A realidade em que me encontro agora, deitada em meu quarto, na minha cama, ouvindo o ressonar suave de Seth e sentindo seu cheiro por todo lado. O canto dos pássaros do lado de fora, o calor do meu cobertor contra meu corpo, o cheiro do meu próprio xampu. Tudo isso contrastava demais com o que eu havia vivido, parecia irreal. Um sonho. E eu tinha medo de levantar e ter que encarar a realidade.
Por isso ignorei Jacob quando ele apareceu na porta quando já se passava das dez da manhã. Ele sussurrou meu nome duas vezes e como eu não me mexi ele foi embora. Fiquei feliz por Seth não ter acordado, eu não conseguiria encarar os dois, pelo menos não de uma só vez.
Mas eu podia tentar com Jake primeiro.
— Seth está dormindo — é o que eu digo assim que saio do quarto.
Jacob, que estava mexendo no computador, vira seu rosto pra mim e seus traços assumem uma expressão preocupada. Me sinto satisfeita por ele não vir me apertar novamente, ontem ganhei abraços demais de todo mundo ao ponto de me sentir dolorida.
— Agora quer me dizer o que aconteceu? Você não parece bem.
É óbvio que ele me faria essa pergunta. Jake nunca foi paciente ou sutil, e foi uma luta conseguir que ele me deixasse em paz pelo menos durante a noite.
— Você acha que vai ficar tudo bem agora? — pergunto, me esquivando de dar uma resposta.
— Eu acho que sim — ele começa enquanto me aproximo da mesa e pego um pedaço de pão. — Alex também acha isso, ela está conversando com aquele vampiro de ont...
— Hans — o interrompo. — Ele não tinha ido embora?
Hans conseguiu controlar a situação muito bem. É claro que ele teve que usar de sua força bruta para impedir alguns de continuarem o ataque mas de um modo geral ele foi bem certeiro. Conversou com Carlisle e Alex por um tempo e depois com seu grupo, então eles foram embora. Parece que a maioria não via um motivo para briga agora que Isabel estava morta, acho que nem ao menos se importavam com ela. Isso não me espantou nem um pouco.
— Alice foi atrás dele, parece que ela teve uma visão — Jake explica fazendo uma careta.
— Visão? — repito, imitando sua careta.
Ele assente.
— É. Acho que temos um novo Cullen.
Eu assinto, arrastando a cadeira e me sentando.

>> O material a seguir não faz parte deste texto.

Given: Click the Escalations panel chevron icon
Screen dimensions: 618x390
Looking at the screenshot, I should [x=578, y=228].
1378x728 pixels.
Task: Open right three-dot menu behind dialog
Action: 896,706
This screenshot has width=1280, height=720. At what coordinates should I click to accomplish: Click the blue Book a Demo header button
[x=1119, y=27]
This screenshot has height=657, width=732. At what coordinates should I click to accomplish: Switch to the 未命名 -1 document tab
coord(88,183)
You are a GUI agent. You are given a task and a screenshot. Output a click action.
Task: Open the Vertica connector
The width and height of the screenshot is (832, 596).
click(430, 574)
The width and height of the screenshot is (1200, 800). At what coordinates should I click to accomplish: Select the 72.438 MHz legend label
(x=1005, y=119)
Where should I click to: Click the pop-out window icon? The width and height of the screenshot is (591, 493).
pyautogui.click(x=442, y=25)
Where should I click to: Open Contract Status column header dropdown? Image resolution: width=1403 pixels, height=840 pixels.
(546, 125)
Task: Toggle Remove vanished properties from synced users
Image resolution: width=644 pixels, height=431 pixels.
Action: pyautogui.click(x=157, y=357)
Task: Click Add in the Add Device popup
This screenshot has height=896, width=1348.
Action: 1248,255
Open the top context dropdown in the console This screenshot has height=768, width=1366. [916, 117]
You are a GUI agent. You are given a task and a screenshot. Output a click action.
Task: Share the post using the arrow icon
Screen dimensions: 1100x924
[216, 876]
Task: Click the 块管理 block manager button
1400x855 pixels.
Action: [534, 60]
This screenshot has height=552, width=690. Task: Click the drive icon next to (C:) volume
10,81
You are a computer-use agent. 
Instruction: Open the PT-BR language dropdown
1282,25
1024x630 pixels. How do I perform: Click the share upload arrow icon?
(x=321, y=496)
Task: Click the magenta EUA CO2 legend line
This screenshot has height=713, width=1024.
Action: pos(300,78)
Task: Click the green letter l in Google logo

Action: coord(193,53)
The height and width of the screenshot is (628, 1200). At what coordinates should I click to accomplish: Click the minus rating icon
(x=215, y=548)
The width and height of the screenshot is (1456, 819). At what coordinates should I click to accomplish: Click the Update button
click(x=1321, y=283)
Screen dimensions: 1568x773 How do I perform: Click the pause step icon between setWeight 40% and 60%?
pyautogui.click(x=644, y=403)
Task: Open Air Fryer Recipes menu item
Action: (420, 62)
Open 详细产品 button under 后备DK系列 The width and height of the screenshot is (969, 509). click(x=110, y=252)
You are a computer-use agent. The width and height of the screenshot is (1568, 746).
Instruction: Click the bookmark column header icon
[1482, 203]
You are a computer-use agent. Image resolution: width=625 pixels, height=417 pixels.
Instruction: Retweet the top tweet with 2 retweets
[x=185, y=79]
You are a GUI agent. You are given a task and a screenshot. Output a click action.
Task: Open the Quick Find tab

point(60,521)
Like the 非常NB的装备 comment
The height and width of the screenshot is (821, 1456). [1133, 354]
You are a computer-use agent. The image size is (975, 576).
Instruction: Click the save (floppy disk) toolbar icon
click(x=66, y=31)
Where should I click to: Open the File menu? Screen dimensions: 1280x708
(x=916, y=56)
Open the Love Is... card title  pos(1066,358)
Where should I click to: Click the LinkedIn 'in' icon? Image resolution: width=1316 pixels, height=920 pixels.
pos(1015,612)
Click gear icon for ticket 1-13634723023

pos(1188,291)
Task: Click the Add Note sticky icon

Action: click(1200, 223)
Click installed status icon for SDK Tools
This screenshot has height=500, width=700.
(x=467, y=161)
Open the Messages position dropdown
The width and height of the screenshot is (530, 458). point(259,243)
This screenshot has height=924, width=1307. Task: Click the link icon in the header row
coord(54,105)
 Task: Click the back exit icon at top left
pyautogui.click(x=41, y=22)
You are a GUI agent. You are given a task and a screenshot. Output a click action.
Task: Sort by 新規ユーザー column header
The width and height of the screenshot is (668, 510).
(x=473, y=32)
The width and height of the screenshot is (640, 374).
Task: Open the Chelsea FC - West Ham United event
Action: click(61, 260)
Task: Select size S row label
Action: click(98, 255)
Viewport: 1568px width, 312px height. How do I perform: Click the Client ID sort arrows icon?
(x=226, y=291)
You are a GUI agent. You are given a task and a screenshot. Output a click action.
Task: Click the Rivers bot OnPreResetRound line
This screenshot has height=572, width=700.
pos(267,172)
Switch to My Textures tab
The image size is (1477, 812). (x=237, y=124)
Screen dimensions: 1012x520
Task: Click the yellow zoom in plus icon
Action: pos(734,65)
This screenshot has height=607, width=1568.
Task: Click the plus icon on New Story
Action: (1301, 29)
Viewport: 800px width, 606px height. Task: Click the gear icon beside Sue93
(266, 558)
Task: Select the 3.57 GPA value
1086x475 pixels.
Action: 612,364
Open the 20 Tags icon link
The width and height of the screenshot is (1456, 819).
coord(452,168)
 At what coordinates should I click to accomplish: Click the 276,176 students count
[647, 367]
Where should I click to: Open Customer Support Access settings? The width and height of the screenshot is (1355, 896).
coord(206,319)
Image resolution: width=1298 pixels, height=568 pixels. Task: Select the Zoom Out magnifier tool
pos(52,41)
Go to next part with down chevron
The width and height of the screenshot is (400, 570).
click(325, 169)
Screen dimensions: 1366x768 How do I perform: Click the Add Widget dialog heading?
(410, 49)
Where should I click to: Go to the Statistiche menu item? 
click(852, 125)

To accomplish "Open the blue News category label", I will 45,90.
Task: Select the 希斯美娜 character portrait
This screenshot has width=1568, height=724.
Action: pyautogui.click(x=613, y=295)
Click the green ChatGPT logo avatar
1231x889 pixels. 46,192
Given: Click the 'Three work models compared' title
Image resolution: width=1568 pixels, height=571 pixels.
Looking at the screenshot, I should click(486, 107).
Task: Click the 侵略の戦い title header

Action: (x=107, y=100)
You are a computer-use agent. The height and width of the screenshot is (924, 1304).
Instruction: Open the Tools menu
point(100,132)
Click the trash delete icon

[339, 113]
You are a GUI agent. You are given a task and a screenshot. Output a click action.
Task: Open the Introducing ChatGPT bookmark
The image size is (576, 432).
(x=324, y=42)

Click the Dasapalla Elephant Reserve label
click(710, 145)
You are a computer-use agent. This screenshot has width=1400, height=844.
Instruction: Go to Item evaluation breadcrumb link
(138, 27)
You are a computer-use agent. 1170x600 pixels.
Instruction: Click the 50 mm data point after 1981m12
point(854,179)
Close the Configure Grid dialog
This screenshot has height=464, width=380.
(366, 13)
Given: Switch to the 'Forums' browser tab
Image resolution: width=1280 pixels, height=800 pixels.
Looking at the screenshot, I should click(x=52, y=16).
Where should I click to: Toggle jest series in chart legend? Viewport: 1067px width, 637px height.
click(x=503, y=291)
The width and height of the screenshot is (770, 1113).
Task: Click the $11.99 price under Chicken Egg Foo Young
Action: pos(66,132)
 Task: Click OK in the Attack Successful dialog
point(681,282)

Acho que era uma coisa boa, ele me disse que queria uma família e acho bom que ele tenha achado uma.
— Isso é bom — eu digo. — Hans, ele é bom.
Jake assente e eu desvio o olhar, levando o pão a minha boca. O cheiro de sangue invade meu nariz e faço careta, me forçando a engolir a massa e não cuspi-la para fora como eu queria fazer.
— O que aconteceu Lia? — meu irmão pergunta, sua voz sendo mais firme.
— Nada, eu só estou um pouco perdida ainda. Muita informação.
Ele não parece convencido.
— O que fizeram com você?
— Me deixaram trancada e depois me trouxeram pra cá — respondo. — Nada demais.
Jake cruza os braços, ainda não foi o suficiente pra ele.
— E o que estava fazendo correndo no meio da floresta?
— Fui atrás de vocês.
— E de onde saiu essa ideia estúpida?
— Eu não podia deixar vocês morrerem — respondo, desviando o olhar. — Não importa pra mim se eu não sou útil ou forte como um de vocês ou dos Cullen. O que importa pra mim é a sua vida, a vida do Seth. E se algo acontecesse com vocês eu nunca me perdoaria por ter deixado os dois partirem. Se eu estivesse lá e vocês se machucassem pelo menos eu teria a certeza de que não havia nada que eu pudesse fazer.
Ele suspira mas assente.
— Foi uma escolha idiota — diz, me encarando com seus olhos escuros.
— Eu sei mas você faria a mesma coisa.
Então ele abre um sorriso gigante, o sorriso do Jacob. Ele era como o sol, o que me faz sorrir também.
— É — ele concorda. — Eu faria.
Fico satisfeita ao ver meu irmão voltar a teclar em seu computador e tento convencer meu estômago que comer alguma coisa seria uma boa ideia. É nesse momento que meu pai aparece pela porta, fazendo careta pelo esforço que fez para subir a rampa.
Ele se aproxima com seu chapéu na cabeça e um xale vermelho nos ombros.
— Bom dia querida — ele diz, fazendo um sinal para que eu me aproxime.
Deposito um beijo em sua bochecha e ele aperta meus dedos, um sorriso satisfeito em seu rosto. Meu pai não é muito de demonstrar sentimentos mas as lágrimas em seus olhos assim que eu apareci ontem a noite foram o suficiente para perceber o quanto ele se importava. Ele nunca poderia saber o que eu fiz.
— Bom dia pai — digo, com um sorriso. — Vocês dois poderiam dar uma volta? Eu preciso de alguns minutos com o Seth, preciso falar uma coisa com ele.
Tanto meu pai quanto o Jacob fecham a cara.
— E não pode falar com a gente aqui? — meu irmão pergunta.
Ouvido biônico de lobo? Acho que não é o que eu preciso pra hoje.
— Não — garanto.
— Eu acabei de chegar — meu pai argumenta.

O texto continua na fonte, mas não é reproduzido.